Calderone v Molloy Coll., 2017 NY Slip Op 05932 (2d Dept. 2017)
On June 4, 2015, the return date of the NCAA’s motion, the plaintiff attempted to file a stipulation signed by the NCAA’s counsel, [*2]among others, agreeing to adjourn the return date and extend the plaintiff’s time to submit opposition papers. Later on June 4, 2015, the Supreme Court rejected the stipulation and marked the NCAA’s motion fully submitted without opposition. That night, the plaintiff’s counsel e-filed the opposition papers with the court. Four days after the return date, on June 8, 2015, the plaintiff moved, in effect, pursuant to CPLR 2004 to extend his time to submit opposition papers to the NCAA’s motion. The NCAA did not oppose the plaintiff’s motion. In an order dated June 25, 2015, the court denied the plaintiff’s motion on the ground that he failed to follow the motion schedule set by the court’s rules
CPLR 2004 provides that, “[e]xcept where otherwise expressly prescribed by law, the court may extend the time fixed by any statute, rule or order for doing any act, upon such terms as may be just and upon good cause shown, whether the application for extension is made before or after the expiration of the time fixed.” In considering a motion for an extension of time, “the court may properly consider factors such as the length of the delay, whether the opposing party has been prejudiced by the delay, the reason given for the delay, whether the moving party was in default before seeking the extension, and, if so, the presence or absence of an affidavit of merit” (Tewari v Tsoutsouras, 75 NY2d 1, 12; see Matter of Village of Haverstraw v Ray Riv. Co., 137 AD3d 800, 801).

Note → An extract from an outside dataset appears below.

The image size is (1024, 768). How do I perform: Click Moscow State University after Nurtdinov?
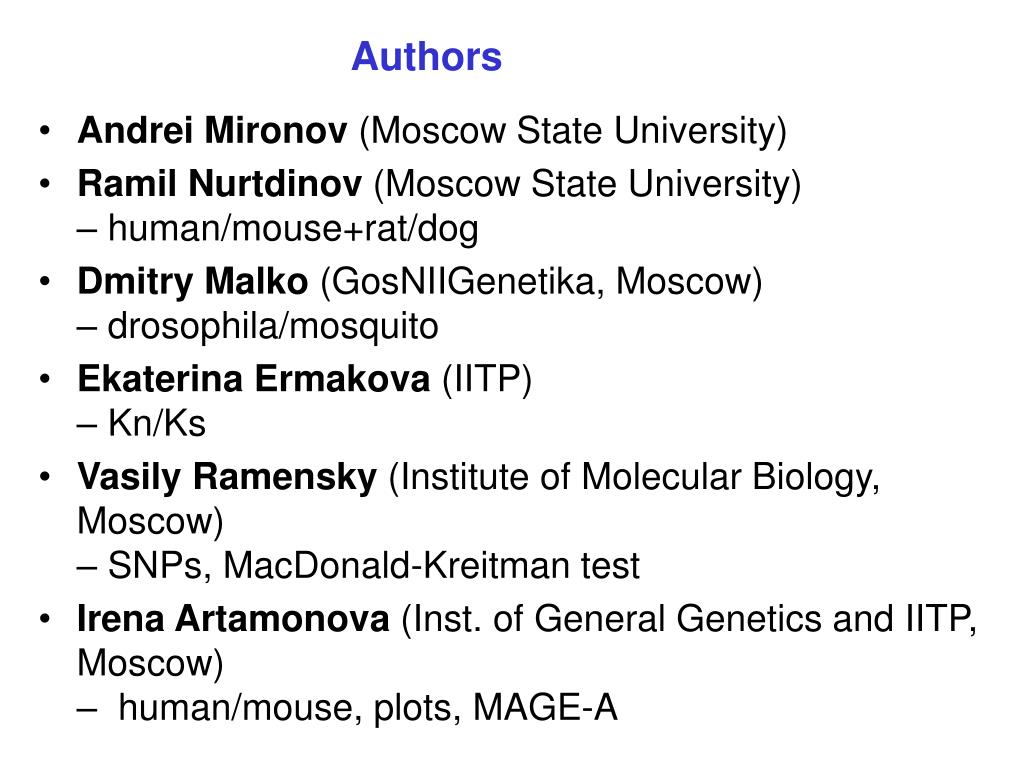coord(587,184)
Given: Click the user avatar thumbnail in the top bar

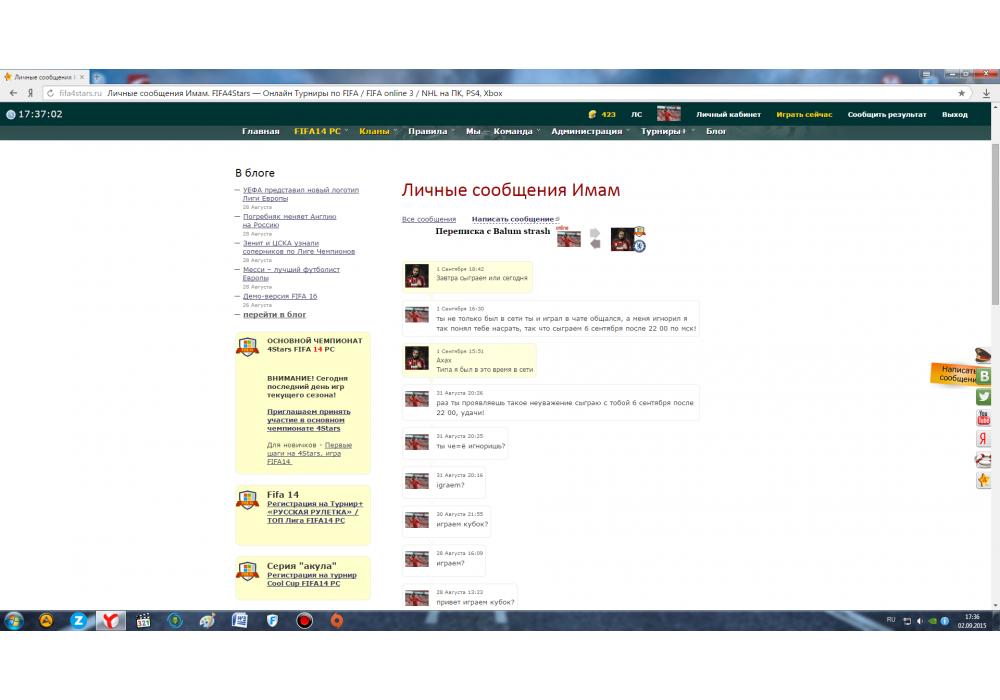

Here, the plaintiff established good cause for an extension of his time to submit opposition papers to the NCAA’s motion given the brief and unintentional delay, the lack of prejudice to the NCAA, the existence of potentially meritorious defenses to the NCAA’s motion, and “the policy favoring the resolution of cases on their merits” (Nikita v Parfomak, 43 AD3d 892, 893; see Matter of Village of Haverstraw v Ray Riv. Co., 137 AD3d at 801-802; Siracusa v Fitterman, 110 AD3d 1055, 1056-1057; Associates First Capital v Crabill, 51 AD3d 1186, 1188).
Accordingly, the Supreme Court improvidently exercised its discretion in denying the plaintiff’s motion, in effect, pursuant to CPLR 2004 to extend his time to submit opposition papers to the NCAA’s motion, and the order dated June 26, 2015, which consequently was entered upon the plaintiff’s default, must be vacated
The Second Department is notorious for not vacating defaults unless the “reasonable excuse” is highly detailed. The Court, as I sensed, is significantly more empathetic to a party who breaches a briefing schedule, but moves to have the paper accepted. This is significant to the practitioner that gets ensnared in one of those briefing stipulations,.